◆ Written request: Retype the entries below from the line with "Viewport: 578px width, 484px" to the line with "Open Brave browser from the host dock", including both of those lines.

(Click-target data)
• • • •
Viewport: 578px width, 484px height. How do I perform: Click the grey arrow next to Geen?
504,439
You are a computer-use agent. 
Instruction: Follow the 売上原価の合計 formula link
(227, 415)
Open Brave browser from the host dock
• • • •
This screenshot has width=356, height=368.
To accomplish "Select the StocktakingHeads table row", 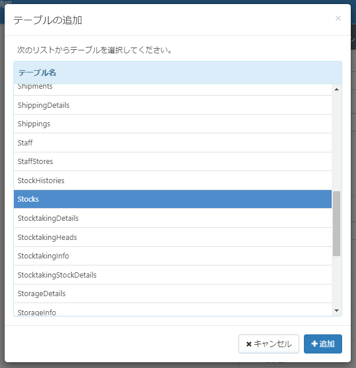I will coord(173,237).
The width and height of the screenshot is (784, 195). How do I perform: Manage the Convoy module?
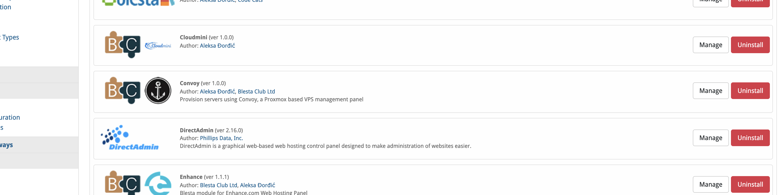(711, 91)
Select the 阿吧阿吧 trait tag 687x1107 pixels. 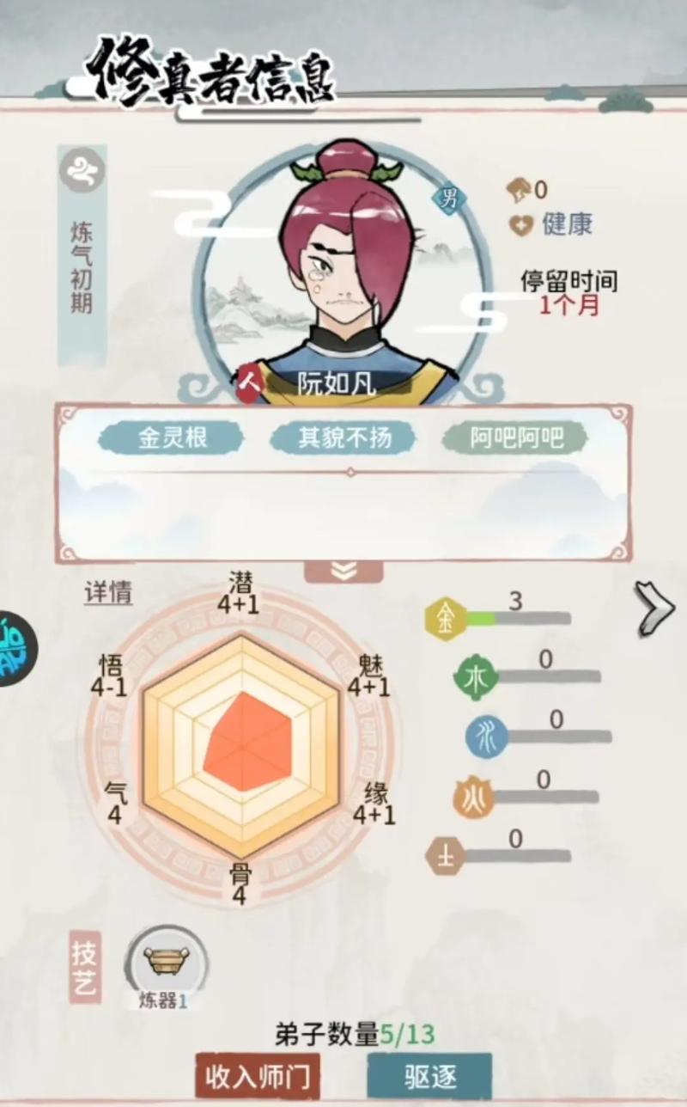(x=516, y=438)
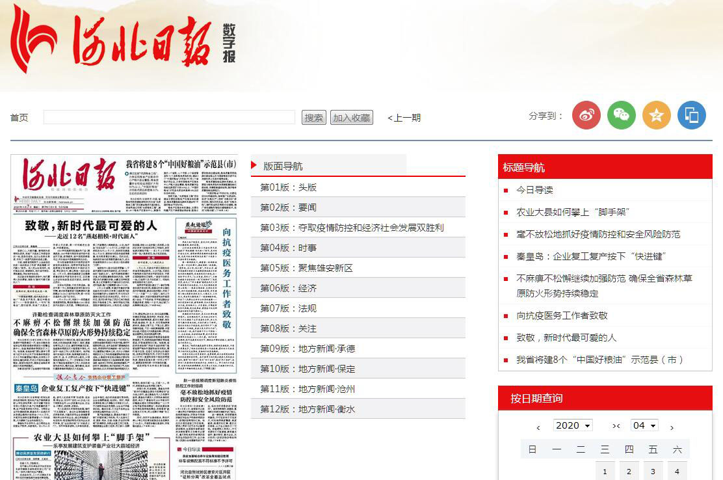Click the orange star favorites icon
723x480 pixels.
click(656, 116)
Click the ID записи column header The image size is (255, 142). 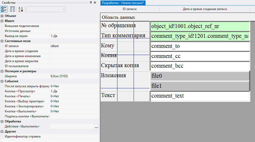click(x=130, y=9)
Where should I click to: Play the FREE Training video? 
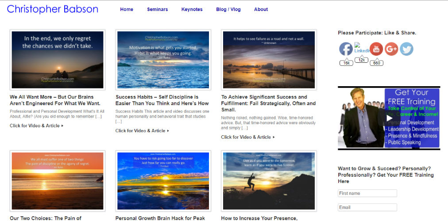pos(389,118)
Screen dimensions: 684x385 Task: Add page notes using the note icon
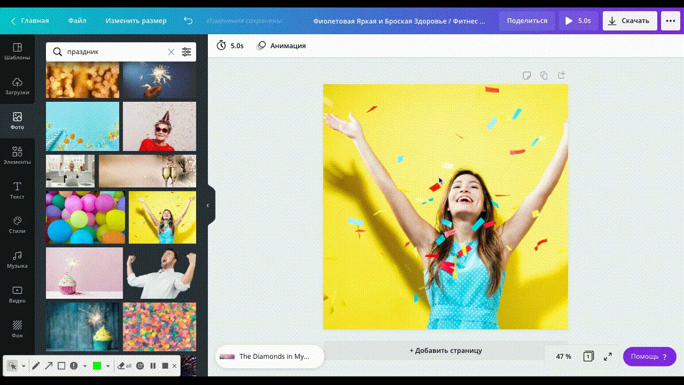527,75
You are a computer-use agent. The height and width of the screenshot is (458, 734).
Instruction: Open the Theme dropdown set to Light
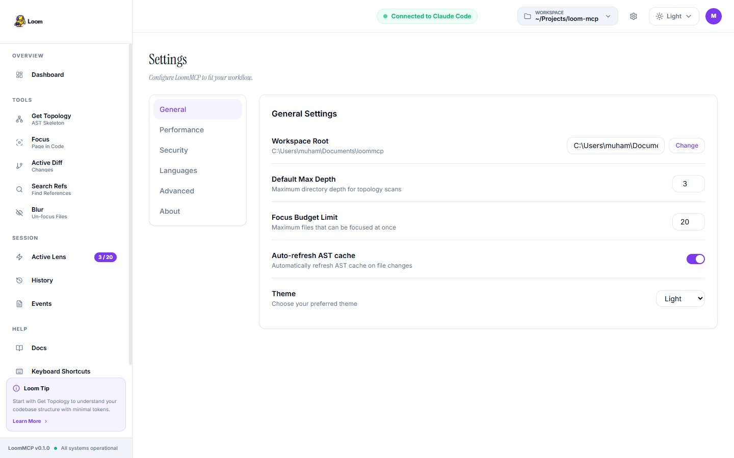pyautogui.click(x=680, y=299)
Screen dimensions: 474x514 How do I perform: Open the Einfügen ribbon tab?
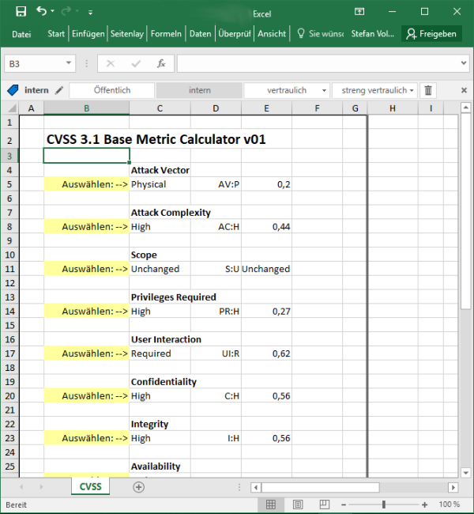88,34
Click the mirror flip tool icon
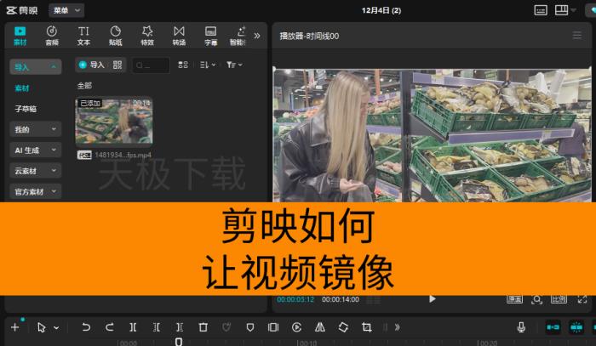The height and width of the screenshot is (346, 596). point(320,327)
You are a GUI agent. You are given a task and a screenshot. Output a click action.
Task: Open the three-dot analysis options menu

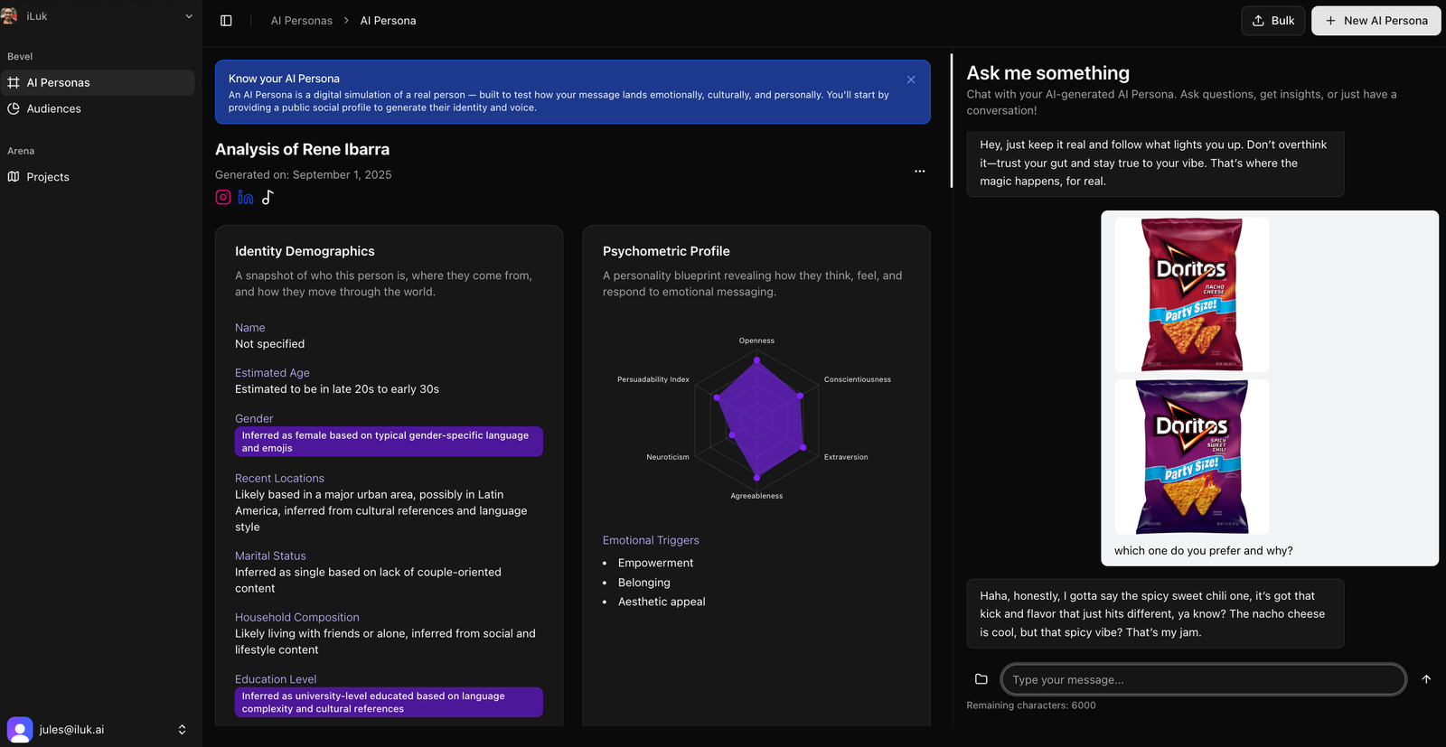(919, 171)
• • • •
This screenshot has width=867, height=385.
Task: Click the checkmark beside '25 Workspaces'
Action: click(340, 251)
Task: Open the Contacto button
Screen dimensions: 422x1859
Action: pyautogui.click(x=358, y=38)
• • • •
◆ Result of the task:
Viewport: 578px width, 484px height. How do I perform: Click the grey arrow next to Geen?
504,439
You are a computer-use agent. 
Instruction: Follow the 売上原価の合計 formula link
(227, 415)
Open Brave browser from the host dock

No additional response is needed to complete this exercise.